◆ Exercise description: Identify every line in the items below that contains the word "label", treating uppercase and lowercase as distinct, and copy each such line in full.

◆ Material provided:
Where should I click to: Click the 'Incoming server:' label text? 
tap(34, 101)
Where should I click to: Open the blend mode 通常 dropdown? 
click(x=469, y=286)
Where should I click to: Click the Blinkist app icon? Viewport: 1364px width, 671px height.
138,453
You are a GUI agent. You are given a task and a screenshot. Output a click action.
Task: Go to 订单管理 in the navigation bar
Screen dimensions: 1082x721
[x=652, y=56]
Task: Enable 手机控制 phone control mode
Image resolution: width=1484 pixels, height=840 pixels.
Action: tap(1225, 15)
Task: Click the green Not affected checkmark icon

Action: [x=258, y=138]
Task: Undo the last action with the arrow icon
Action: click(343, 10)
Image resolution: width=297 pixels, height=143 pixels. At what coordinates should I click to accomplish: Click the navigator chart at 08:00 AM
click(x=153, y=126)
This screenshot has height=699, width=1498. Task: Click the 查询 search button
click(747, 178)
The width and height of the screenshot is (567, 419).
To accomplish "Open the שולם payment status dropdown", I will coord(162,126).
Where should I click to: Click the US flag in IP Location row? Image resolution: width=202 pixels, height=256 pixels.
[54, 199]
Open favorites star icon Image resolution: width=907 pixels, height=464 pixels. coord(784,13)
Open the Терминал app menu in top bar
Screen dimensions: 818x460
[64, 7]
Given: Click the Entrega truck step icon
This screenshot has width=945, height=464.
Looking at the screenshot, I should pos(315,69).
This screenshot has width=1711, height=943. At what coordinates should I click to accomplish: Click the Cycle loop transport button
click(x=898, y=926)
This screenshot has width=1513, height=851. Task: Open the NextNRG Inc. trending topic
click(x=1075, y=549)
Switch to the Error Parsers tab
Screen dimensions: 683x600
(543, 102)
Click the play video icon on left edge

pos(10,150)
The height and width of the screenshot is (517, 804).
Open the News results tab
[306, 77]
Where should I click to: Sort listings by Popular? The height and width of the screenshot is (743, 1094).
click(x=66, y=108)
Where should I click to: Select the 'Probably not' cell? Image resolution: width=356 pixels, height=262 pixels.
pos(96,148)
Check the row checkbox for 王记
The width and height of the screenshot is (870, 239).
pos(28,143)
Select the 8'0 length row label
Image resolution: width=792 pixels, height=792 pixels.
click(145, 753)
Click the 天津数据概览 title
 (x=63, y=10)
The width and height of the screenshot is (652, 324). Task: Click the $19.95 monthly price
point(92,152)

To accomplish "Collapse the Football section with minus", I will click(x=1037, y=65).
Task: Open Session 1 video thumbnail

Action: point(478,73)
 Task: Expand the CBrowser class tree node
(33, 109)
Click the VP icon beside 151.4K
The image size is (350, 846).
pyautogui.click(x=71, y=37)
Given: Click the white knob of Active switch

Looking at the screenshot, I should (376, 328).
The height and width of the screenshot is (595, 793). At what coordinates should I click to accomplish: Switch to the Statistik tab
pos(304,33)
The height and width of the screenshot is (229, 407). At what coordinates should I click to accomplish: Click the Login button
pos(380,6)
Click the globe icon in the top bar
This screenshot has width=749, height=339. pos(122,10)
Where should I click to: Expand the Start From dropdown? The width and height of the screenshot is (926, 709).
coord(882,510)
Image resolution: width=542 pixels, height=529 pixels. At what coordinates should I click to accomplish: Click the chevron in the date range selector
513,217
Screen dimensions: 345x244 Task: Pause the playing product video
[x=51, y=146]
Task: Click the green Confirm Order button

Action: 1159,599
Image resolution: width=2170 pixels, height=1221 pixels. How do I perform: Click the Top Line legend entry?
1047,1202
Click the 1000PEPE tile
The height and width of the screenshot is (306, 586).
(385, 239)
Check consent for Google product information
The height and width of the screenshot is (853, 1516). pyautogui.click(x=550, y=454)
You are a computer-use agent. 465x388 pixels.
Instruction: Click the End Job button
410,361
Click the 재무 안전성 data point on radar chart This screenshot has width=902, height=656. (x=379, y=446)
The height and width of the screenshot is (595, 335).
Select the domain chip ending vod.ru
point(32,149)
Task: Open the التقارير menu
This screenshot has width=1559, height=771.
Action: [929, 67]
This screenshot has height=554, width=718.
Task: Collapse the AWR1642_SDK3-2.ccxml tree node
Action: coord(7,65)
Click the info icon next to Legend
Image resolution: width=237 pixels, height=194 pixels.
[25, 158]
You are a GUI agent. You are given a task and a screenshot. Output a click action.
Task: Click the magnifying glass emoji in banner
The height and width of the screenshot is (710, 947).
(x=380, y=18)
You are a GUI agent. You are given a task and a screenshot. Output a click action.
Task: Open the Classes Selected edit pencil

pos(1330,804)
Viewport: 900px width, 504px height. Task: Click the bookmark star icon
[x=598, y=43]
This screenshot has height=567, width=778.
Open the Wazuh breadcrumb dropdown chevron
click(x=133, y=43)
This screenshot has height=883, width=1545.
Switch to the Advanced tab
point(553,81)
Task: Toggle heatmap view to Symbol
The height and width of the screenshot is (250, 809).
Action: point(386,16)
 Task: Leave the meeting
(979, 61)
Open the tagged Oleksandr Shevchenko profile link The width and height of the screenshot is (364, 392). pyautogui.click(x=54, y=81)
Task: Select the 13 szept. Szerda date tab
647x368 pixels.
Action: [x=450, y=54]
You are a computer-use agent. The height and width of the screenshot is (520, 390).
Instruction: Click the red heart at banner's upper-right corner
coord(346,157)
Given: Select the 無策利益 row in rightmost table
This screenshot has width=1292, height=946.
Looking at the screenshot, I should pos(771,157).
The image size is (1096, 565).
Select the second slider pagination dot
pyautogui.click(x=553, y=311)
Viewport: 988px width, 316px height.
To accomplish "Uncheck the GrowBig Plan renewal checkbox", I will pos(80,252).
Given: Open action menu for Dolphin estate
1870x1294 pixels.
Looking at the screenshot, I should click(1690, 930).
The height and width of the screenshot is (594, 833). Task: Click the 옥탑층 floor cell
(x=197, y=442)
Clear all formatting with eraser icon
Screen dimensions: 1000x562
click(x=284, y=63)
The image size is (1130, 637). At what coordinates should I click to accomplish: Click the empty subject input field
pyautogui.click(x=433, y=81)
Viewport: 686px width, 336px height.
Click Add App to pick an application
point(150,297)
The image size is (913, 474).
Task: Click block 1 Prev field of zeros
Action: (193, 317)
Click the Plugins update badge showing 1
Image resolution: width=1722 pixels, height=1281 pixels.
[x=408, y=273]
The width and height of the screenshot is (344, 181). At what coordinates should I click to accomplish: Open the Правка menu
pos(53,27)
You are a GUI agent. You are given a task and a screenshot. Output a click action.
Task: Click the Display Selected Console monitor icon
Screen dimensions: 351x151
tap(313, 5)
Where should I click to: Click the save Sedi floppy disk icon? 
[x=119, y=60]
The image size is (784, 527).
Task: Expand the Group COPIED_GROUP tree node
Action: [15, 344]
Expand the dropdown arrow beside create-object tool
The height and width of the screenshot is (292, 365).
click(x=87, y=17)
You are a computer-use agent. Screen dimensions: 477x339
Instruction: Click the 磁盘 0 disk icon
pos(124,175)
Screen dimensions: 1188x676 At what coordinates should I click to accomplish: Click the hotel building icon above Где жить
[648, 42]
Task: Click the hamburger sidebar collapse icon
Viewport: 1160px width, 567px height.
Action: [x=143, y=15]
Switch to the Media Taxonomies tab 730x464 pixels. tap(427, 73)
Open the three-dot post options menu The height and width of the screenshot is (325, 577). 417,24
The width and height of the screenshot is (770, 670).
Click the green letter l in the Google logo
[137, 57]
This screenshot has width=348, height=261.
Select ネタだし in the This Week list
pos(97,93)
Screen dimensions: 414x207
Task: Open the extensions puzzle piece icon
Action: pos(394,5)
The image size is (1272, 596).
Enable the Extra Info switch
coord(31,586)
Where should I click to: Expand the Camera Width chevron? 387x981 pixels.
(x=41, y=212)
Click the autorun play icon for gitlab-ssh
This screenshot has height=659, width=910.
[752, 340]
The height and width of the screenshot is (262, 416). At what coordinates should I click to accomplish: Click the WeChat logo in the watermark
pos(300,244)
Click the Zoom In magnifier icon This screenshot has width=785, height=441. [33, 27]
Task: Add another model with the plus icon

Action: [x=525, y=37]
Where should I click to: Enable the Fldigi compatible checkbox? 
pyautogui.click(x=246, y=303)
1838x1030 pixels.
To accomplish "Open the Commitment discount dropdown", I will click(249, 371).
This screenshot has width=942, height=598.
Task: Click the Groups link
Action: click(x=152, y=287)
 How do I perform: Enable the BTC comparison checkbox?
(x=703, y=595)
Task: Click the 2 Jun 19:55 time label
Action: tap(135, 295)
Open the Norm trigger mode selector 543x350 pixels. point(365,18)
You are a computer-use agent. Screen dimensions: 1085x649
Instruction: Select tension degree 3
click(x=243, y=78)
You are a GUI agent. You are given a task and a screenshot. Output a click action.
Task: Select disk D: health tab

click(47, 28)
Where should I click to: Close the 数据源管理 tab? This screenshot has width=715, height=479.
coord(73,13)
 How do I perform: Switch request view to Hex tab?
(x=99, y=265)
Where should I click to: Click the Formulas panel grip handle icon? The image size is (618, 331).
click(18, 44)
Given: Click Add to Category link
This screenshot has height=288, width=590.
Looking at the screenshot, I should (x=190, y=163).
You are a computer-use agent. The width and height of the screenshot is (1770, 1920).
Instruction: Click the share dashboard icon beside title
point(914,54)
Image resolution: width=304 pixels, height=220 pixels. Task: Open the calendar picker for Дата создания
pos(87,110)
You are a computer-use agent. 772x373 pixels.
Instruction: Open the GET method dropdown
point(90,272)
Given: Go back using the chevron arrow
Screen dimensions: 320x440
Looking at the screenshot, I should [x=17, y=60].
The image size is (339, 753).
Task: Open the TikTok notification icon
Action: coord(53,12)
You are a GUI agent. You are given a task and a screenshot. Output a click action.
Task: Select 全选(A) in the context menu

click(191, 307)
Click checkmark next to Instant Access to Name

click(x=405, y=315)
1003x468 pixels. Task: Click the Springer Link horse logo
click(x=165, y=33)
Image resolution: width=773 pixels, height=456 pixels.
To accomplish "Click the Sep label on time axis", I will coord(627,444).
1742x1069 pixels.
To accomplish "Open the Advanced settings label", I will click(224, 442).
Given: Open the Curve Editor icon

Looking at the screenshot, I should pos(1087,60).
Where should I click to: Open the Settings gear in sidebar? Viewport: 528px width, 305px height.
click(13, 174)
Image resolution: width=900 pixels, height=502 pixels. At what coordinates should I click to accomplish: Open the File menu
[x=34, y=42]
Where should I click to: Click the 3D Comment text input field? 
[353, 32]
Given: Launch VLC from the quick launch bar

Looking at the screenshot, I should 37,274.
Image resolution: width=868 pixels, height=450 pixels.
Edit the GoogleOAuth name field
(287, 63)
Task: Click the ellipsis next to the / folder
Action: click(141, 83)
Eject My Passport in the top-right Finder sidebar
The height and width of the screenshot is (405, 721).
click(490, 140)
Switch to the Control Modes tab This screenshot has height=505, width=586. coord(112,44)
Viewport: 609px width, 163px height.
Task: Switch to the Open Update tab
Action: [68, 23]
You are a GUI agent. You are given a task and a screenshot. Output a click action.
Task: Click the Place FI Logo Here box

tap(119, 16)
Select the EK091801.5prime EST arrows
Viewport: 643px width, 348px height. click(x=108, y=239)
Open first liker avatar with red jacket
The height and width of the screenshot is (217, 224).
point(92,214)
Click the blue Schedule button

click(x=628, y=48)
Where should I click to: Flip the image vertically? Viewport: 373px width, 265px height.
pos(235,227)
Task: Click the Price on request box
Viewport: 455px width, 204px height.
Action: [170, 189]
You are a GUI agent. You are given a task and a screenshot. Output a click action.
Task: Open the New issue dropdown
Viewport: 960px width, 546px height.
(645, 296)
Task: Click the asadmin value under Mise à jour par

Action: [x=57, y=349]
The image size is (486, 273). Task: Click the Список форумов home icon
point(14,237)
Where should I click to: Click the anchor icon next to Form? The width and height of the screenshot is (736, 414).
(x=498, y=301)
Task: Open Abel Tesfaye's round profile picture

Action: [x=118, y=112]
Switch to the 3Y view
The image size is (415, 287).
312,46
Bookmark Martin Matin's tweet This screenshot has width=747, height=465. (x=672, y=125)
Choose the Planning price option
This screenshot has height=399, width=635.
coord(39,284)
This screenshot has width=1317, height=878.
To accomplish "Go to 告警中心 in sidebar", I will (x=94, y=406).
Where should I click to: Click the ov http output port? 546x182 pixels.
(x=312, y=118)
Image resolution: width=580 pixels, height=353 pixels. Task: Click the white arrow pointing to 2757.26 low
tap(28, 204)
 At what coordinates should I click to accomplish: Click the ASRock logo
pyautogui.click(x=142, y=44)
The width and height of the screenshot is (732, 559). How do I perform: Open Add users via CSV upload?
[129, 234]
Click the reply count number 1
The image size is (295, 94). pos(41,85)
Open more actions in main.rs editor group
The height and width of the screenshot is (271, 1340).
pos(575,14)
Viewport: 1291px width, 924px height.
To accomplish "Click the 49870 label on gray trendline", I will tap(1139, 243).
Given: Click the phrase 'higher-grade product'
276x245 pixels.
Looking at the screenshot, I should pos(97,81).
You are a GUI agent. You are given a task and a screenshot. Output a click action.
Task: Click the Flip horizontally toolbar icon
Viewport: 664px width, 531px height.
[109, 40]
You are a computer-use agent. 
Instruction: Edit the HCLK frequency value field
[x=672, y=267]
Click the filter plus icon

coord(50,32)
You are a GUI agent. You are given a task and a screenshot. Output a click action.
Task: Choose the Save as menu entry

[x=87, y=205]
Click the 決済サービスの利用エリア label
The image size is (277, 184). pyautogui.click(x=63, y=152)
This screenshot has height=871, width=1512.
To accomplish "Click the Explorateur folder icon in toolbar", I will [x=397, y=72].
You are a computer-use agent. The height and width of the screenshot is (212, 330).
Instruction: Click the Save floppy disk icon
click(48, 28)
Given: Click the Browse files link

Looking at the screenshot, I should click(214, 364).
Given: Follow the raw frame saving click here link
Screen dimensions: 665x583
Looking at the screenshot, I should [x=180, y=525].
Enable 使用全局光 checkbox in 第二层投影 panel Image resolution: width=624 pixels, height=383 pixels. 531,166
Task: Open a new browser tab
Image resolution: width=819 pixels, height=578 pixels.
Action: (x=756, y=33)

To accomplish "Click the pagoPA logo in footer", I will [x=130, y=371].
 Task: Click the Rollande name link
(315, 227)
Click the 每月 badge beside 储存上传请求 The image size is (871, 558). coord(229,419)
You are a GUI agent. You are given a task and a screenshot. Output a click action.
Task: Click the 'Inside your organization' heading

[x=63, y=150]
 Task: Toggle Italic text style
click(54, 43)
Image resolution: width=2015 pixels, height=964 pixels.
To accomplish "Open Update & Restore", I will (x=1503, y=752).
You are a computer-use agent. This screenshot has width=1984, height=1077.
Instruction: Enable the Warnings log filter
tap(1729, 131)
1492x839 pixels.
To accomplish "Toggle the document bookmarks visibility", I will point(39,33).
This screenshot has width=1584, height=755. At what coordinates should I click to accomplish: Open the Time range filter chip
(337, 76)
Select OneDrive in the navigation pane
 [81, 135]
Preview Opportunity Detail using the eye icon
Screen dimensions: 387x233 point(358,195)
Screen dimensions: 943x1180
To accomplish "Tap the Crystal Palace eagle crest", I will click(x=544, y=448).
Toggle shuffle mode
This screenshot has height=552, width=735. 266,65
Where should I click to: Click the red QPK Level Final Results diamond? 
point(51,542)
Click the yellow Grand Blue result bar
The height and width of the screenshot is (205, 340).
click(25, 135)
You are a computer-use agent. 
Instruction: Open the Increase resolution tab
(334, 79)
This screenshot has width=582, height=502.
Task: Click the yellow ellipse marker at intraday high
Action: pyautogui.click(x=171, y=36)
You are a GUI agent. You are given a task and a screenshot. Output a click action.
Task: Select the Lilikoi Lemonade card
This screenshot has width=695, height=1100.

◆ Finished task:
Where should I click to: Click the 'Incoming server:' label text? 
Select the 8'0 length row label
Task: Click the 2 Jun 19:55 time label
To accomplish "Click the Sep label on time axis", I will coord(627,444).
To accomplish "Open the Advanced settings label", I will click(224, 442).
To accomplish "Click the 49870 label on gray trendline", I will tap(1139, 243).
Click the 決済サービスの利用エリア label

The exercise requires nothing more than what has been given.